Circling back to the proposals made, he acknowledged that there is no perfect system, but the Government will keep trying.
Mr Leong had proposed that instead of using the tender system, all hawker stalls be charged a monthly base rent of $500 or 3 per cent of gross turnover, whichever is higher.
In response, Dr Koh said that going by gross turnover would require a point-of-sale system for every stall in order to track what the takings really are.
On the fixed-rent model, he asked what price would be used to predetermine rent.
If the assessed market rent is used, all prospective hawkers would have to pay this price.
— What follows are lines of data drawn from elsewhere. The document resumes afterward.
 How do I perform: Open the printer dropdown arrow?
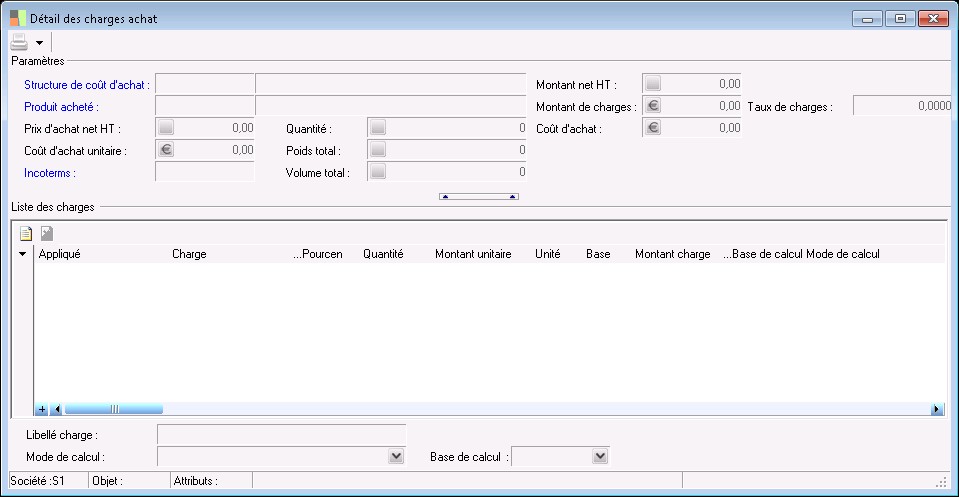tap(39, 43)
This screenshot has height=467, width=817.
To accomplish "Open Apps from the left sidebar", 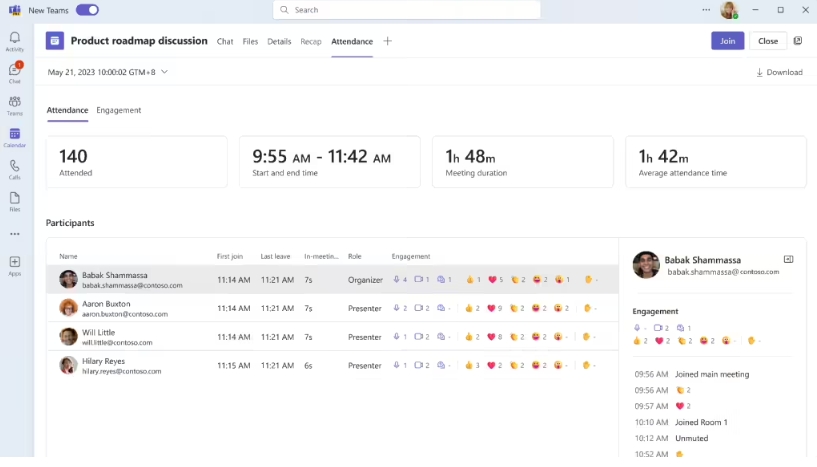I will [14, 265].
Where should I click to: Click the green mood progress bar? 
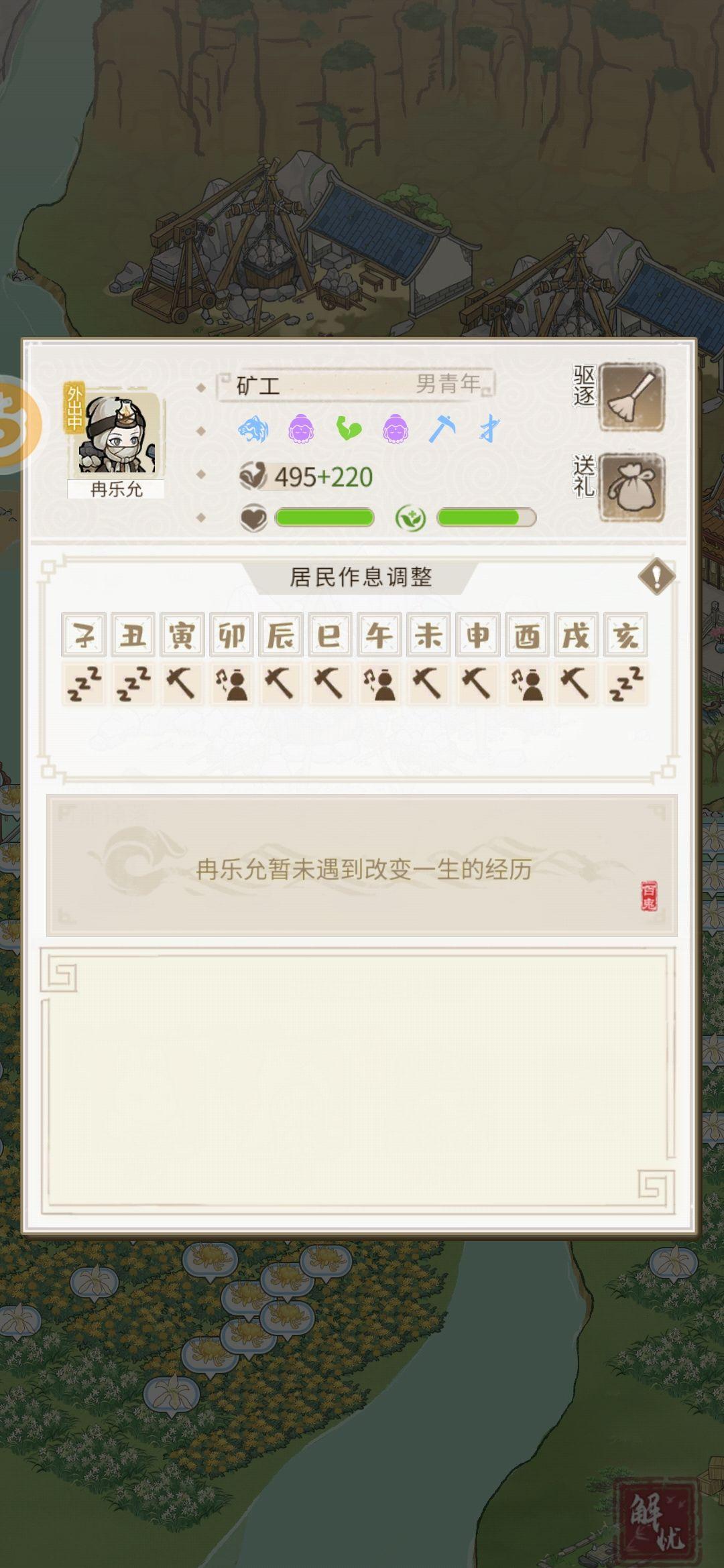[x=486, y=517]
This would mean that the 44 per cent of current hawkers who are currently bidding under the assessed market rent would have to pay more, said Dr Koh.
Ms Poa proposed that the allocation of hawker stalls be changed from the current system, which allocates to the highest rent tenders.
One way to do it could be by random ballot, while another could be to allow customers to decide, she said. For hawker centres located near Housing Board flats, residents living nearby could vote for their desired stalls, she added.
Dr Koh said that while balloting could provide an equal chance to all to obtain a stall at an upfront fixed rate, it could also encourage frivolous applications and excess demand for stalls at popular locations. This may not be fair to prospective tenderers with a genuine intent to set up a new stall, and this would also not benefit patrons, he added.
Workers’ Party MP Louis Chua (Sengkang GRC) had proposed a rental cap.
Dr Koh said a cap threshold gives bidders the assurance that bids will not go beyond a maximum ceiling, but could also encourage bidders to bid more competitively towards that ceiling in order to price out their competition. That could mean the end of the $1 rental bid stalls that currently exist, and could lead to overall bid prices trending higher, he added.
“As Mr Leong has also noted, rent is not really the major cost factor,” he said. “What hawkers need is customer footfall and fair pricing, so that they can have a decent margin and an income on the goods that they sell, because even if the rent is free, no footfall equals to no income.”